** Start SOURCE EXCERPT **

Lecture 2: Understanding Data

Nick Huntington-Klein

December 1, 2018

What’s the Point?

What are we actually trying to DO when we use data?

Contrary to popular opinion, the point isn’t to make pretty graphs or to make a point, or justify something you’ve done.

Those may be nice side effects!

Uncovering Truths

The cleanest way to think about data analysis is to remember that data comes from somewhere

There was some process that generated that data

Our goal, in all data analysis, is to get some idea of what that process is

Example

  • Imagine a basic coin flip
  • Every time we flip, we get heads half the time and tails half the time
  • The TRUE process that generates the data is that there’s a coin that’s heads half the time and tails half the time
  • If we analyze the data correctly, we should report back that the coin is heads half the time
  • Let’s try calculating the proportion of heads

Example

#Generate 500 heads and tails
data <- sample(c("Heads","Tails"),500,replace=TRUE)
#Calculate the proportion of heads
mean(data=="Heads")
## [1] 0.454

Example

  • Let’s try out that code in R a few times and see what happens
  • First, what do we want to happen? What should we see if our data analysis method is good?

How Good Was It?

  • Our data analysis consistently told us that the coin was generating heads about half the time - the true process!
  • Our data analysis lets us conclude the coin is fair
  • That is describing the true data generating process pretty well!
  • Let’s think - what other approaches could we have taken? What would the pros and cons be?
    • Counting the heads instead of taking the proportion?
    • Taking the mean and adding .1?
    • Just saying it’s 50%?

Another Example

  • People have different amounts of money in their wallet, from 0 to 10
  • We flip a coin and, if it’s heads, give them a dollar
  • What’s the data generating process here?
  • What should our data analysis uncover?

Another Example

#Generate 1000 wallets and 1000 heads and tails
data <- data.frame(wallets=sample(0:10,1000,replace=TRUE))
data$coin <- sample(c("Heads","Tails"),1000,replace=TRUE)
#Give a dollar whenever it's a heads, then get average money by coin
data <- data %>% mutate(wallets = wallets + (coin=="Heads"))
data %>% group_by(coin) %>% summarize(wallets = mean(wallets))
## # A tibble: 2 x 2
##   coin  wallets
##   <chr>   <dbl>
## 1 Heads    5.93
## 2 Tails    4.84

Conclusions

  • What does our data analysis tell us?
  • We observe a difference of 1.09 between the heads and tails
  • Because we know that nothing would have caused this difference other than the coin flip, we can conclude that the coin flip is why there’s a difference of 1.09

But What If?

  • So far we’ve been cheating
  • We know exactly what process generated that data
  • So really, our data analysis doesn’t matter
  • But what if we don’t know that?
  • We want to make sure our method is good, so that when we draw a conclusion from our data, it’s the right one

Example 3

  • We’re economists! So no big surprise we might be interested in demand curves
  • Demand curve says that as \(P\) goes up, \(Q_d\) goes down
  • Let’s gather data on \(P\) and \(Q_d\)
  • And determine things like the slope of demand, demand elasticity, etc.
  • Just so happens I have some data on 1879-1923 US food export prices and quantities!

Example 3

Example 3

We can calculate the correlation between \(P\) and \(Q\):

cor(foodPQ$FoodPrice,foodPQ$FoodQuantity)

** End SOURCE EXCERPT **
** Start DATA EXTRACT **

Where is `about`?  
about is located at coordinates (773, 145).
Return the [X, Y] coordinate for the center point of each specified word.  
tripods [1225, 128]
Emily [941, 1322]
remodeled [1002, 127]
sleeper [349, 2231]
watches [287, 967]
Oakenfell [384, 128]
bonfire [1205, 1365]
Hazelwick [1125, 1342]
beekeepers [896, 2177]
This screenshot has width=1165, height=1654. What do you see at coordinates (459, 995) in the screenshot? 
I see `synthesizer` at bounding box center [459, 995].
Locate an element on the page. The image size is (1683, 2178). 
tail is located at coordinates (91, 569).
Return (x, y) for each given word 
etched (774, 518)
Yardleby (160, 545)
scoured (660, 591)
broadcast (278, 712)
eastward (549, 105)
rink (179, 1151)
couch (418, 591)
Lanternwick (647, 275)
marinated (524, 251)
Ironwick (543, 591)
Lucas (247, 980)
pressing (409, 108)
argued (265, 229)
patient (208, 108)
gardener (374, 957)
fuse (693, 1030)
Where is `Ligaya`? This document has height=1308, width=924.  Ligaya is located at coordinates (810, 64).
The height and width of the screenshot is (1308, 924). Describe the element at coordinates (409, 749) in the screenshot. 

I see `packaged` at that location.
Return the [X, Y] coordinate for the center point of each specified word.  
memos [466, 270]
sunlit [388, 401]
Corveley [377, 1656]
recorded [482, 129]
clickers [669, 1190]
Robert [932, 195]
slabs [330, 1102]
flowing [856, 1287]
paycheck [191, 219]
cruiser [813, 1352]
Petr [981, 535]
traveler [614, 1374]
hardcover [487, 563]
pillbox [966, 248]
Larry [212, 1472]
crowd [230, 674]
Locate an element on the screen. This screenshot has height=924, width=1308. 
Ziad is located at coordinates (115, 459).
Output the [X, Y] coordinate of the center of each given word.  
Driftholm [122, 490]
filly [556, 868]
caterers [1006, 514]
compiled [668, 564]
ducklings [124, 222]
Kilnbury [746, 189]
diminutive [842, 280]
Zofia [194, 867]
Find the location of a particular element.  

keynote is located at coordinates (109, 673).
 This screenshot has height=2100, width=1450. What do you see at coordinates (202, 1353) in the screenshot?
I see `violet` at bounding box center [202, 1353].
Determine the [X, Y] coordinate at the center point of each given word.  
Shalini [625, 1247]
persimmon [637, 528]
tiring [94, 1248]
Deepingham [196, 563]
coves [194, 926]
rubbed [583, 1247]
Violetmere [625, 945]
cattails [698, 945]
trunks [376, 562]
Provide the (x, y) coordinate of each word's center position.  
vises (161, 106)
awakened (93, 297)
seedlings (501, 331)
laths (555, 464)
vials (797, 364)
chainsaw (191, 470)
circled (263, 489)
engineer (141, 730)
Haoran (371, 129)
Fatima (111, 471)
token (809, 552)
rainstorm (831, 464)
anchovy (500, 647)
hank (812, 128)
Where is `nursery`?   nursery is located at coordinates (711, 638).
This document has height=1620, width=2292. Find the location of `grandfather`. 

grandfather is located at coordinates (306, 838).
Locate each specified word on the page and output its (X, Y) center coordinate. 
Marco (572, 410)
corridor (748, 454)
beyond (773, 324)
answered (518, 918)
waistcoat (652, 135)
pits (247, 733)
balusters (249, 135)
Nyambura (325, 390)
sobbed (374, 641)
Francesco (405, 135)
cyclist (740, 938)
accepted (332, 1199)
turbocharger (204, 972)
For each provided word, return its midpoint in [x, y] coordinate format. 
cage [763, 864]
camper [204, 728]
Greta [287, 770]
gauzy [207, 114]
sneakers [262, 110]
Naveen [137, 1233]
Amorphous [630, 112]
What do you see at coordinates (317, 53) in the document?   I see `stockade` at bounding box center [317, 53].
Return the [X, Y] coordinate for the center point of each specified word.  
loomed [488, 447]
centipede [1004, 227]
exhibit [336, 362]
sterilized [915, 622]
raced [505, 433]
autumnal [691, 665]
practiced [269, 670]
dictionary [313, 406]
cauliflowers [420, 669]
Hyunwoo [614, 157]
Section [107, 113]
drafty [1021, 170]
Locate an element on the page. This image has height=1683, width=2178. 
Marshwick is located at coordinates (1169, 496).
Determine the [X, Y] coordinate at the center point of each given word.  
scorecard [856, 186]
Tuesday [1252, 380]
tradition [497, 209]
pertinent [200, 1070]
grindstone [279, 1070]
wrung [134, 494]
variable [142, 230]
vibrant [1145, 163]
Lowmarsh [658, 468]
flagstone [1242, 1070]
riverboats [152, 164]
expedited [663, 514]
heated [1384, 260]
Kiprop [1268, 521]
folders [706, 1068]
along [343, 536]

** End DATA EXTRACT **

### TASK TO CARRY OUT
In the lecture on understanding data, can you rewrite the paragraph starting "Contrary to popular opinion" as a short list of what the point of using data is not?

### WRITTEN RESPONSE
The point of using data is not:
- making pretty graphs
- making a point
- justifying something you've done